(Data excerpts)
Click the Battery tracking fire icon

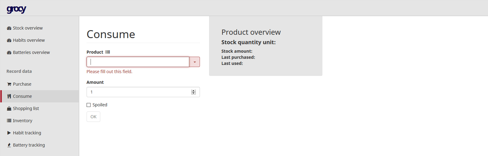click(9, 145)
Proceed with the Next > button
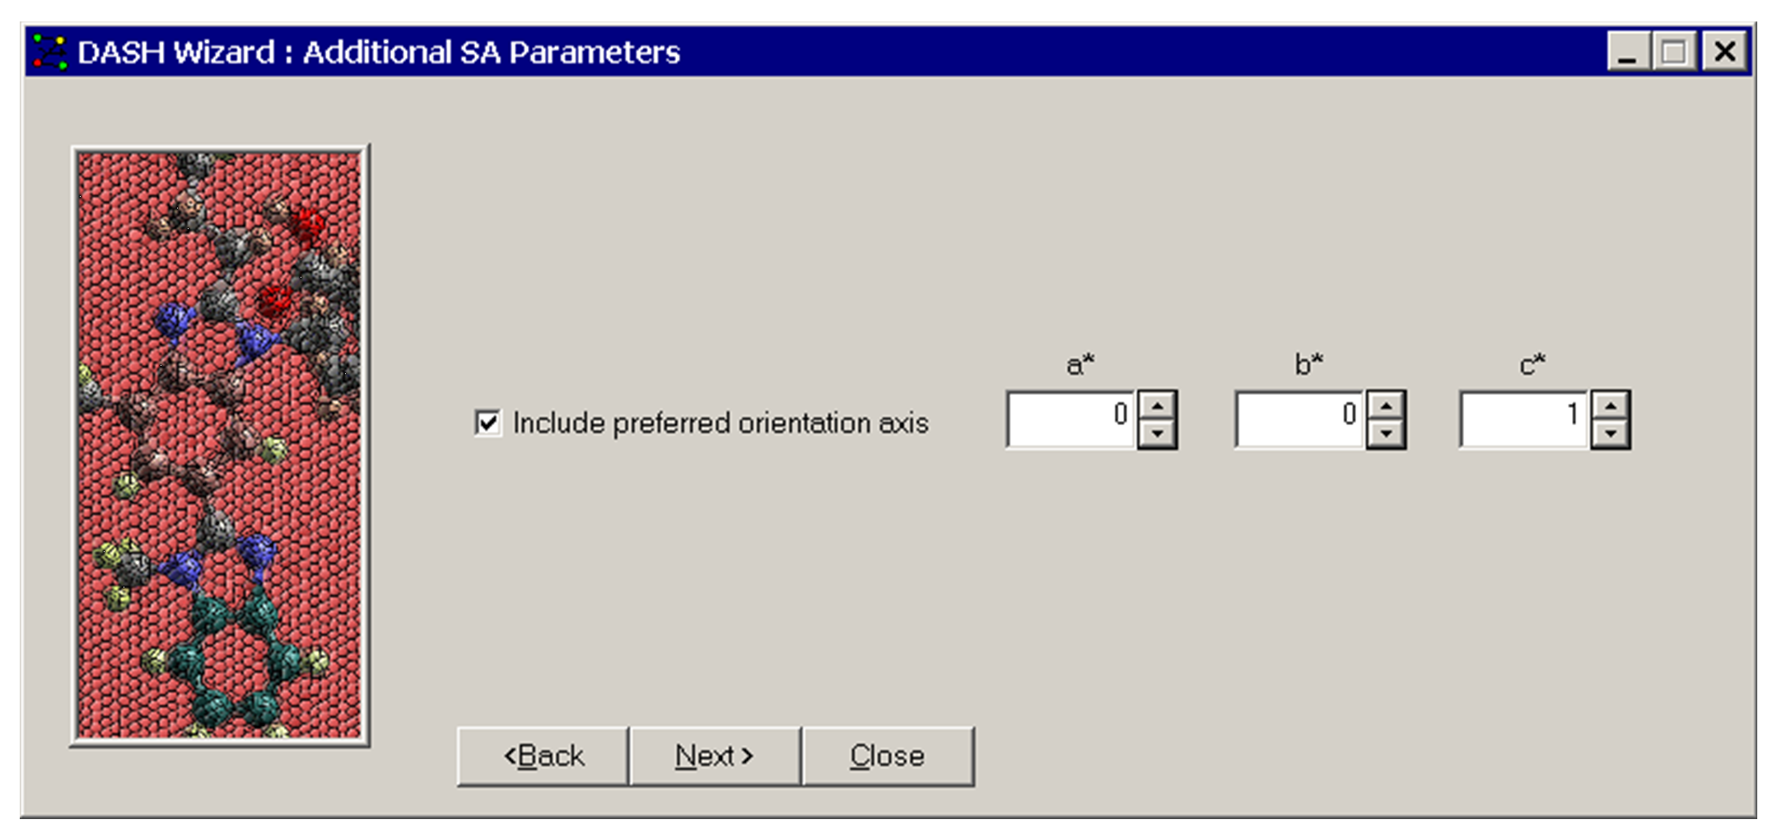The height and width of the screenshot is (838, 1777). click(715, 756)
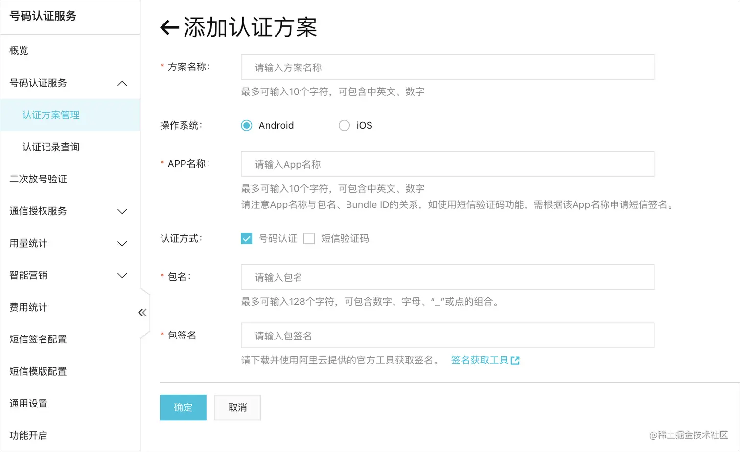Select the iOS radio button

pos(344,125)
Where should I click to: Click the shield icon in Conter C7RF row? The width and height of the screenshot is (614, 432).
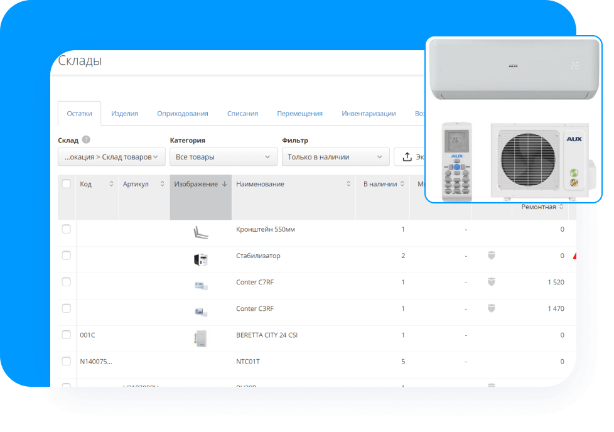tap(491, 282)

■ Task prompt ■
The lines to restate word for word run from the line that contains "Proceed with the Next > button" through the end of the entries above, both ends included. Leave out all pictures and write nothing else.

■ Written answer ■
Proceed with the Next > button
The height and width of the screenshot is (838, 1777). click(715, 756)
Select the iOS radio button

pos(344,125)
Where should I click to: Click the shield icon in Conter C7RF row? The width and height of the screenshot is (614, 432).
tap(491, 282)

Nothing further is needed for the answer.